Exercise description: Every line of the material must be copied exactly.

--- Dataset content ---

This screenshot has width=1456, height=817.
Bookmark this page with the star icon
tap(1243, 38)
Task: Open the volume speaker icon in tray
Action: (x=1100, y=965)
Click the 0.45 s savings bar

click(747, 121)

---

Completed task:
This screenshot has width=1456, height=817.
Bookmark this page with the star icon
tap(1243, 38)
Task: Open the volume speaker icon in tray
Action: (x=1100, y=965)
Click the 0.45 s savings bar

click(747, 121)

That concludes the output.